== GIVEN TEXT ==
_ _ _ _
How about some asterisks for the All-Star label?

Call me old-fashioned. Go ahead. You wouldn't actually be too far off. But I believe our All-Stars should be our very best players. Not the players who have the best statistics in sometimes ridiculously small sample sizes. But the best players with the greatest skills.
In a related (and ironic) note, the following pitchers saw action in All-Star Games in the last four years: Hung-Chih Kuo, Matt Capps, Andrew Bailey, Jordan Walden, Brandon League, Chris Perez, Tyler Clippard, Joel Hanrahan, Ryan Cook, Jim Johnson, Jason Grilli, Grant Balfour, Brett Cecil, Steve Delabar.
Here's a little tip: When the reaction in five years will almost assuredly be, "Wait, he was an All-Star?" ... well, you might have done something wrong.
Look, nothing against Dellin Betances, and I'm actually thrilled for Pat Neshek, whom I've been following with great interest for some years. I'm just not sure if anyone had good pitchers pitching great for 30 innings in mind when they came up with the All-Star Game.
And unlike a lot of things we complain about, this really is a fairly new phenomenon. Yes, there have always been non-stars in All-Star Games. But they have not often been relief pitchers. In 1974, only nine pitchers pitched in the entire All-Star Game, and all of them were starters except two: superstar reliever Rollie Fingers and superstar reliever Mike Marshall. And there was just one more reliever on either roster: Detroit's John Hiller, who'd finished fourth in MVP voting the year before.
_ _ _ _
== LISTED ENTRIES ==
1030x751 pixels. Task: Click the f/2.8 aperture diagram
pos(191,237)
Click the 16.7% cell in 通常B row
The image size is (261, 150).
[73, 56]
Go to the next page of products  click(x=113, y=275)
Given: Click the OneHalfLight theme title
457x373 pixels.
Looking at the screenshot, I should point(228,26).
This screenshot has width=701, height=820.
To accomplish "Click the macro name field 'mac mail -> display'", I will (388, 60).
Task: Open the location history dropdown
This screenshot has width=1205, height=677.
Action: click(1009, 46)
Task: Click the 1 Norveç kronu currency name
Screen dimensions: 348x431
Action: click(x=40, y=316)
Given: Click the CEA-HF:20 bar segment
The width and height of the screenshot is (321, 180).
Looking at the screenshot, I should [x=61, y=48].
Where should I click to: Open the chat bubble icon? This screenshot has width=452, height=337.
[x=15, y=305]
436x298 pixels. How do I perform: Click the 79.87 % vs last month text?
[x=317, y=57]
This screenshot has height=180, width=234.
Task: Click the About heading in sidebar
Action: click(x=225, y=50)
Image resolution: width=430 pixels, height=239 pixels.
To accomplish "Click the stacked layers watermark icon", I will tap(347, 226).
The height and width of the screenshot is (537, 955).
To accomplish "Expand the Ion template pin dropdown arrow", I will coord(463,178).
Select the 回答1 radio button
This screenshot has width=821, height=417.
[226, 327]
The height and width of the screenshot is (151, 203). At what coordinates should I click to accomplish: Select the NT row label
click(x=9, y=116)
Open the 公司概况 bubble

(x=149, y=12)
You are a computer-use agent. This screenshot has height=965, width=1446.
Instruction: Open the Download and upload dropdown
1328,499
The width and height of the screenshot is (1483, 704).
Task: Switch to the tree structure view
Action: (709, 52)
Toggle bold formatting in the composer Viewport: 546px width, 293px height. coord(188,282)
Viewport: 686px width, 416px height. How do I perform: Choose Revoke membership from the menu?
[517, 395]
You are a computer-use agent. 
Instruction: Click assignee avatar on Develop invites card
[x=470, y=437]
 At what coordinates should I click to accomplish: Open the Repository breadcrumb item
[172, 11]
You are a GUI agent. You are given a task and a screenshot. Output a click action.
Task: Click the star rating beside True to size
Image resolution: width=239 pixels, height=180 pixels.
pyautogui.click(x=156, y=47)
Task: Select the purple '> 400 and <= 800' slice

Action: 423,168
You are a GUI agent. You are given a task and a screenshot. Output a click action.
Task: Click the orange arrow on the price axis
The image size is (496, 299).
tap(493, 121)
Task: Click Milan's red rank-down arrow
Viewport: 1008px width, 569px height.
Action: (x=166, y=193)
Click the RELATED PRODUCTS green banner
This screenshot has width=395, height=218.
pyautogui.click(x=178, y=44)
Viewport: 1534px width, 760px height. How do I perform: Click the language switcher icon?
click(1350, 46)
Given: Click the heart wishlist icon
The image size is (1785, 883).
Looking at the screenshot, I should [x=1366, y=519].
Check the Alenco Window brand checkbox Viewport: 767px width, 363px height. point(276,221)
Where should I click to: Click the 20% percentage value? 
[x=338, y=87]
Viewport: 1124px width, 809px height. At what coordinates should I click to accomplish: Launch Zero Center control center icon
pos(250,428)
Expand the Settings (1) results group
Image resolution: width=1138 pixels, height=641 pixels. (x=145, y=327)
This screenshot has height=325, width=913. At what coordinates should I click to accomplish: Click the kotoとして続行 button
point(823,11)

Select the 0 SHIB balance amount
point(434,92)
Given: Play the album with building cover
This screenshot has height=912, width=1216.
_ _ _ _
== YOUR GOAL ==
Extract the passage of the All-Star text starting with "In a related" and going on through "done something wrong.". Rely only on the All-Star text; the records play no part.

== SOLVED EXERCISE ==
In a related (and ironic) note, the following pitchers saw action in All-Star Games in the last four years: Hung-Chih Kuo, Matt Capps, Andrew Bailey, Jordan Walden, Brandon League, Chris Perez, Tyler Clippard, Joel Hanrahan, Ryan Cook, Jim Johnson, Jason Grilli, Grant Balfour, Brett Cecil, Steve Delabar.
Here's a little tip: When the reaction in five years will almost assuredly be, "Wait, he was an All-Star?" ... well, you might have done something wrong.